# Predictive Regression Analysis – Statistics in Adobe Analytics

Adobe Analytics is awesome for analyzing historical data. Besides Segments, Drilldowns or Derived Metrics, it also offers some advanced statistical functions like Regression Analysis. Here are some examples for the different regression models that are available today:

It would be really cool if we could use this functionality to predict the future with some regressive models! This is what this article is going to describe by using advanced calculated metrics. In the end, we want to have a graph like this, with the historical and future data in the same visualization:

We will go through the whole process of generating a metric like shown above. If you just want the result, you can scroll down to the bottom of this article, where I show the complete metric. Let’s start!

## Statistics 101: Simple Linear Regression in Adobe Analytics

To start things off, let’s remind ourselves what regression analysis does. To keep things simple, we will focus on linear regression for now. We won’t go into full detail on a statistical level, but focus on the business application instead. This is the formula for it:

Simple linear regression formula, where Y is the predicted value, X represents the time for our application, a is the slope and b the intercept.

Y =aX + b

Speaking in business terms, we want to have a function that approximates our real values as closely as possible over time. So if we build a simple regression metric in Adobe Analytics, we would use the variables like this:

With that information, we can start building our calculated metric. The first component is our X variable which represents the time. All we need is a simple counter that counts up for every row in a table. We can use the “Cumulative” function in the calculated metric builder like this, with a constant “1” as metric:

With this metric, we can generate a table like this, where for every row our metric counts up by one:

Now if we want to only look at historical data, we can already build another metric to give us the predicted Y value from a linear regression. In the metric builder, we would just drag the Incrementor as the X variable and Unique Visitors (or any other metric) as the Y variable in the “Linear Regression: Predicted Y” function like this:

When we compare this to the actual values, we can see that the regression is working nicely and approximates our real values quite well:

But there is one problem with a variable like this: As soon as we look at a date in the future, those days also get included in the calculation and pull down our graph significantly:

This also happens when you include the current day, since data is not fully collected for today. Luckily, there is something we can do about that!

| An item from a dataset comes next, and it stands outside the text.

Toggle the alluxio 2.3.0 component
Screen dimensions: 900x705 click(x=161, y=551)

## Dealing with missing values for Regressions in Adobe Analytics

First, we are going to exclude the current day from our data with a simple segment like this:

With this segment, we now create a new Incrementor variable. This time, we exclude the current day and check if the current line in our table contains any data at all. If yes, we return the actual value from the Incrementor. But there is one more condition, since we only want to increment the Incrementor if the current day has a value. The “Incrementor with Data” metric looks like this now:

When we look at a date range with fragmented data we can see it is working nicely. Only when we actually have data the Incrementor is incremented and displayed as not-zero:

If we replace the Incrementor in our Regression metric, we have a quite complex setup now:

In our Graph, we can now see our new Metric is not affected by the missing data in the future, so it is working nicely (look for the range when there still is data):

Now that we are able to base our regression solely on existing data, we can start thinking about how we want to calculate the future values with our final metric!

## Predictive Analytics using Linear Regression in Adobe Analytics

Let’s remind ourselves what we are trying to achieve. We want to get the predicted future value of a metric based on past values. Like above, we want the regression to be calculated only on complete, past data.

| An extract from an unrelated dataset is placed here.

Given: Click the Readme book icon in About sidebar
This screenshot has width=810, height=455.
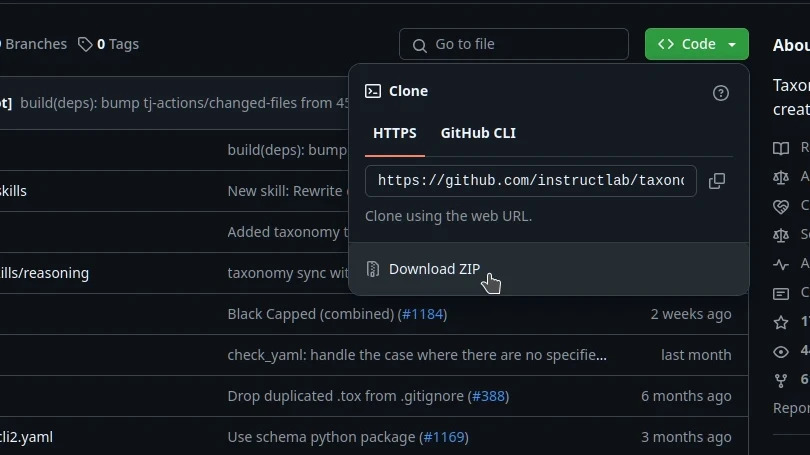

Sadly, this cannot be done with the “Predicted Y” function we used before. Instead we need to calculate the regression by ourselves, with the “Linear Regression: Slope” and “Linear Regression: Intercept” functions in the Calculated Metric Builder. If we remember our formula from above, we now have to fill a and b on our own. Without actual values, the scaffold metric looks like this:

In the first X-slot, we are putting our “Incrementor with Data” metric. On the first Y-slot, we are putting the metric we want to predict with the Exclude Today segment. In the next slot, we need to put the “normal” Incrementor from before. For the Intercept we do the same as with the Slope, using the “Incrementor with Data” and target metric without today. At the end, it should look like this:

Wow, that’s quite a metric! Now let’s look at the result in a graph and compare it with the previous regression metric:

It works! Now our Regression Line adjust with the date range just nicely and ignores both today and the future in the calculation.

With this metric, we could quite easily modify the calculation even further to model our data in a totally different way. For example, we could predict this year’s sales with the regression slope from only last year! Or we could model our mobile traffic by only taking the iOS growth into account. By modifying only certain components of our metric, there is basically no limit to what we can do.

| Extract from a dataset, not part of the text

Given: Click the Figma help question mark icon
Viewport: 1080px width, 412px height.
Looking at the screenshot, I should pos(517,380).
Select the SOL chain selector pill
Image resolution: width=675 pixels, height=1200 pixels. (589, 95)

One topic I didn’t even touch are the other regression methods, like Quadratic or Log Regression. If your data matches it, you could also use the currently very popular Exponential Curve for your prediction. If you feel adventurous, you could also combine multiple models or incorporate other math functions. Just for fun, I added a simple sine function to our graph to make it look more groovy (as the statisticians say):

A more useful application would be to combine it with seasonal data, like Stefano demonstrated! Since we are able to look into the future with our two Incrementor functions, there is little we can’t do if we are creative (and willing to tackle the Calculated Metric builder, which can be a challenge on it’s own). Changing the base metric from our example is quite quick, but could even be automated through the API. Speaking of the API…

If you trust yourself in using the Analytics API to create Calculated Metrics, here is the definition from the 2.0 API endpoint. If you want to use this you will have to do one or two things first:

- Create the “Exclude Today” Segment and note the Segment ID. In the definition below, search and replace my ID (“s2030_5f0d50f80aa5c317200247b5”) with your own ID. It should appear four times. If you want to do this via the API as well, look below for the segment definition.
- (Optional) If you want to forecast something other than Unique Visitors, you can replace that metric as well. Search and replace the six occurences of “metrics/visitors” with your metric of choice.

I can highly recommend looking at the Excel from this post by Urs to help you with creating that segment.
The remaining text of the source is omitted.